Side Effects and Risks
TMG is well tolerated at standard doses. The most commonly reported side effects are mild gastrointestinal symptoms like nausea, diarrhea, and stomach discomfort, which tend to resolve by splitting the dose across meals.
The one side effect worth watching is cholesterol. At doses above 4 grams per day, TMG has been shown to increase total cholesterol and LDL cholesterol. This is particularly relevant because the doses used clinically for homocysteine reduction (4 grams and up) overlap with the range where LDL rises become a concern. If you’re already managing high cholesterol, this trade-off matters. Lower doses in the 2.5 to 3 gram range, which are common in fitness-oriented supplementation, appear less likely to cause this effect, though monitoring is reasonable if you plan to take TMG long-term.
Who Benefits Most
TMG is most clearly useful for people with diagnosed homocysteine metabolism disorders, where it’s used as a medical treatment.
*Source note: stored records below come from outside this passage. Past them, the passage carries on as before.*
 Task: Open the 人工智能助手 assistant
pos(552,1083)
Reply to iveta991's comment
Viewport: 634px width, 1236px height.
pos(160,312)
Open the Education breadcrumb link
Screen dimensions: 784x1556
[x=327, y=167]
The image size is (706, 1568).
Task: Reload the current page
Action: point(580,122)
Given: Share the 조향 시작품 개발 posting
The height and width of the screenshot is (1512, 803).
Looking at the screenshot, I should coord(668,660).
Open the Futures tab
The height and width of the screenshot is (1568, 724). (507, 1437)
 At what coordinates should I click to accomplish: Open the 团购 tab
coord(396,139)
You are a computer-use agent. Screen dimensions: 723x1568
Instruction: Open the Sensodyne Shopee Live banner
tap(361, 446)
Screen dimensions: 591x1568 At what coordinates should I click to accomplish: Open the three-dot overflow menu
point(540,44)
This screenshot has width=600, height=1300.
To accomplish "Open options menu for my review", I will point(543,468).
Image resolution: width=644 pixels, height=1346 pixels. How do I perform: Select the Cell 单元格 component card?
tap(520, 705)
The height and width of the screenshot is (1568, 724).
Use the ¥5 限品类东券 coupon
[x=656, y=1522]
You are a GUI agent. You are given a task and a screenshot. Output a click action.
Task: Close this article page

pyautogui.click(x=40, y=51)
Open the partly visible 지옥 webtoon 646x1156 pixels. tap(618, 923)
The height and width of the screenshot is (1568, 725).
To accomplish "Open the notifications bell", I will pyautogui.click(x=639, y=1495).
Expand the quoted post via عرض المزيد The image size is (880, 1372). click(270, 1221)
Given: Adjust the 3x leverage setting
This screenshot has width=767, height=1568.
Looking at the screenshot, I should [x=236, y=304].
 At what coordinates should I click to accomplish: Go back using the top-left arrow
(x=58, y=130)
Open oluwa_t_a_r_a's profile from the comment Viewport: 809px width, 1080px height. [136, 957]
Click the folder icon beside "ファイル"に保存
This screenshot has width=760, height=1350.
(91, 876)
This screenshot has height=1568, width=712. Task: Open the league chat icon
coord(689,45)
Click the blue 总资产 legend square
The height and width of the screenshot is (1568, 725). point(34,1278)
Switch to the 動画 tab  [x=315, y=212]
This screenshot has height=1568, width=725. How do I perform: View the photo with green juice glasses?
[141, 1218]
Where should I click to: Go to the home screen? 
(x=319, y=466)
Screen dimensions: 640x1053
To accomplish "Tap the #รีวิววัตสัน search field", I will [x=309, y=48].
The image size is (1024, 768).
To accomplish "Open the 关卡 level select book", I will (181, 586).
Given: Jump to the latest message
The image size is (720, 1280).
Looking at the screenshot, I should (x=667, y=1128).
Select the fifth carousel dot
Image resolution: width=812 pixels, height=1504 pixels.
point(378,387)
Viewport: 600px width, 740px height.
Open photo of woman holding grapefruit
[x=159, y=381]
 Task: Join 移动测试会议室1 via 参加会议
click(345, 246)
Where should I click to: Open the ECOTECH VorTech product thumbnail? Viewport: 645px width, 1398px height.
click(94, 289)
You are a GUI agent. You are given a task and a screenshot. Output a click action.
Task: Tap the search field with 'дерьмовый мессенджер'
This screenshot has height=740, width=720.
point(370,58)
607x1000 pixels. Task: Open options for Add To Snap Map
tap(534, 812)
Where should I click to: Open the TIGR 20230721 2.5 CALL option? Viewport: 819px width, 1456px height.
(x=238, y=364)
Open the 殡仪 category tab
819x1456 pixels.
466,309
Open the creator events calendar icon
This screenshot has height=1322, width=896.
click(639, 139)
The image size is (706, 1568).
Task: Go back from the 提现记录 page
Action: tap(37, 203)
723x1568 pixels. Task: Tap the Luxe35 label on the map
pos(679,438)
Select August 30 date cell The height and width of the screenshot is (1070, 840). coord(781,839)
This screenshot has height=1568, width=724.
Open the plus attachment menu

Beyond that clinical niche, the strongest everyday case is for liver health, particularly if you have or are at risk for fatty liver disease. The athletic performance benefits are real but modest, roughly comparable to creatine’s more subtle effects. And the mood connection, while biologically logical, needs more human data before anyone can call it reliable.
For most healthy people eating a varied diet, TMG supplementation is safe and may offer incremental benefits, but it’s not a transformative supplement. If you decide to try it, staying at or below 6 grams daily and keeping an eye on cholesterol levels is a reasonable approach.